In the opening chapter of the book, Denzey Lewis poses the provocative question: how did Rome become holy? The answer, as we see by the end of this book, lies mainly in the logic behind the compilation of the sources rather than in the sources per se. In other words, historians need to study not just the historical data, but also, the imposition of different classifications on that data—especially those that have been unquestioned for centuries. Classifications are never objective, and Denzey Lewis illuminates how analysis must consider how such classifications came to be in the first place. As we read in the Introduction, “the genesis of Roma Sacra is revealed not in the ancient sources themselves, but in the way in which we are led to see it, refracted, as it is, through the lens of those who very much understood what was meant by ‘sacred Rome’” (p.29).

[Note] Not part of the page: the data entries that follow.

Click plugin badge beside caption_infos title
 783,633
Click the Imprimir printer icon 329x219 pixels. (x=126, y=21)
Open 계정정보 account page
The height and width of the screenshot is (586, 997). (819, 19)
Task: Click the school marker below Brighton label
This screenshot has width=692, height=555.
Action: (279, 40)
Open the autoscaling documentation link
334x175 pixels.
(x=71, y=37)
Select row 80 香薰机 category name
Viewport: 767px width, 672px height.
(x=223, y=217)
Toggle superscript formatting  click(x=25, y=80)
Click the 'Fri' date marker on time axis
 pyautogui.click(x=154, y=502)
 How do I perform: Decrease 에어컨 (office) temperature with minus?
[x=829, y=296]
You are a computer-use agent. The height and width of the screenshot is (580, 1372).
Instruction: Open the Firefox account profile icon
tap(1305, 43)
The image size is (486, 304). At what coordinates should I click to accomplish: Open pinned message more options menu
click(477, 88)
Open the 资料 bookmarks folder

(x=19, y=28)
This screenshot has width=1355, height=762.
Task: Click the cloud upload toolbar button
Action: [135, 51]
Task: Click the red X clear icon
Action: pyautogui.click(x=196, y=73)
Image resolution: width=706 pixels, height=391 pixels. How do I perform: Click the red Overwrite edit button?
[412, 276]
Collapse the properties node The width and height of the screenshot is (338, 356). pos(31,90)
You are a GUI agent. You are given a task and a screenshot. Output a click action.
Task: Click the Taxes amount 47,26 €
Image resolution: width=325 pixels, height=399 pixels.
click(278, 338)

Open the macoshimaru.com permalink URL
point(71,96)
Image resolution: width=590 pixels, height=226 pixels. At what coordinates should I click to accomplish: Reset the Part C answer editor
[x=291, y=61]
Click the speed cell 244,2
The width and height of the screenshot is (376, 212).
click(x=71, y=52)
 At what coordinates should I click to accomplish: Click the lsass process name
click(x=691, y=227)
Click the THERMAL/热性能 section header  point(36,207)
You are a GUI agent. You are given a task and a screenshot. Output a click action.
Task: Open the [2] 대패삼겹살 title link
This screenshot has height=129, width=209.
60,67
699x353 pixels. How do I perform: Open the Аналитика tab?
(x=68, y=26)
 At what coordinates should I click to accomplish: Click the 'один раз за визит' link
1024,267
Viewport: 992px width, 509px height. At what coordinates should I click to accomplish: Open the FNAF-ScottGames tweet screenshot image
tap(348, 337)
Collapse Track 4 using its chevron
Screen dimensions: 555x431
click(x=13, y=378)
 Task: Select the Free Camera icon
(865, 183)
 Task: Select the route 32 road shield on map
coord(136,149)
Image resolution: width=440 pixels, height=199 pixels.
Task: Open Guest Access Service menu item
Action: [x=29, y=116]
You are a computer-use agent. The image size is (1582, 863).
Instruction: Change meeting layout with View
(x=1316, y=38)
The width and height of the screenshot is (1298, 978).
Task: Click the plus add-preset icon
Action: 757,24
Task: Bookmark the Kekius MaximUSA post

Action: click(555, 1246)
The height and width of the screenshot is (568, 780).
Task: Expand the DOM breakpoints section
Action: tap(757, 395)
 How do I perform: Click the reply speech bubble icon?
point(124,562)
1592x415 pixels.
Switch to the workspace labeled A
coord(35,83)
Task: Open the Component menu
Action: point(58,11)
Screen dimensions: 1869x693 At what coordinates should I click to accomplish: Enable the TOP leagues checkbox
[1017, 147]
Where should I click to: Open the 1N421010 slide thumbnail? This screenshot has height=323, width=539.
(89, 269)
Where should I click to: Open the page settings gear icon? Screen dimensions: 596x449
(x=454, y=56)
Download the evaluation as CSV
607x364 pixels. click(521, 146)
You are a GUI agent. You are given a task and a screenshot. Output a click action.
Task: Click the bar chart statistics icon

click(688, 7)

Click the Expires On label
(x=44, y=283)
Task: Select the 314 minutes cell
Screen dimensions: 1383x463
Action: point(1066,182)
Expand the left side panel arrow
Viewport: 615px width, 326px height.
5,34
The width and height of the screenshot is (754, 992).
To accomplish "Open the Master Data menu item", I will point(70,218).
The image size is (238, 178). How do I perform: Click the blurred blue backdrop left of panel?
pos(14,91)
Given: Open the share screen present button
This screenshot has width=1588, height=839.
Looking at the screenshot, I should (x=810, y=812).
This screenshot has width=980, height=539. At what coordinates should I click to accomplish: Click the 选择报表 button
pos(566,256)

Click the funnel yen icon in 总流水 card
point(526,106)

Denzey Lewis’ book brought to my mind the words of Brent Nongbri discussing the invention of Mesopotamian religion in the nineteenth century. “It was immaterial,” Nongbri writes, “whether or not the primary source evidence that emerged in the eighteenth and nineteenth centuries would show that such a category was native to ancient Mesopotamian civilisations. Mesopotamian as a concept had been created, and it was only a matter of time until data would be provided to fill the blanks” [1]. According to Denzey Lewis, something similar is happening in Rome, which means that ancient data are always misleading because they are fabricated, or in other words, selected and assembled by historians. If this process of selection and privileging of certain sources now seems quite clear regarding texts, this book shows us that even the fragments of stone and marble on which inscriptions and epigraphs are recorded can undergo a very significant process of manipulation by historians and archaeologists. Therefore, if we want to understand more about such material evidence as the catacombs and the cult of relics, one ought to pause and consider the late antique sources themselves and devote ourselves to studying the ideological work of more recent thinkers such as Pomponio Leto, Filippo Neri, Cesare Baronio, Pope Gregory XIII, Pope Pius IX, and Giovanni Battista De Rossi. They are just as important as the ancient material remains for understanding more about the process of the invention of late antique Rome.
[1] Brent Nongbri, Before Religion: A History of a Modern Concept (New Haven: Yale University Press, 2013), 144.
Roberto Alciati is Associate Professor of History of Religions at the University of Florence (Italy). He received his PhD from the University of Turin in 2012. His scholarship focuses on Christian asceticism and monasticism from late antiquity to early Middle Ages. He worked extensively on John Cassian and Evagrius Ponticus. Of the former he translated the Conlationes patrum into Italian (Conversazioni con i padri), while to the latter he recently dedicated a monograph (Gli esercizi di Evagrio).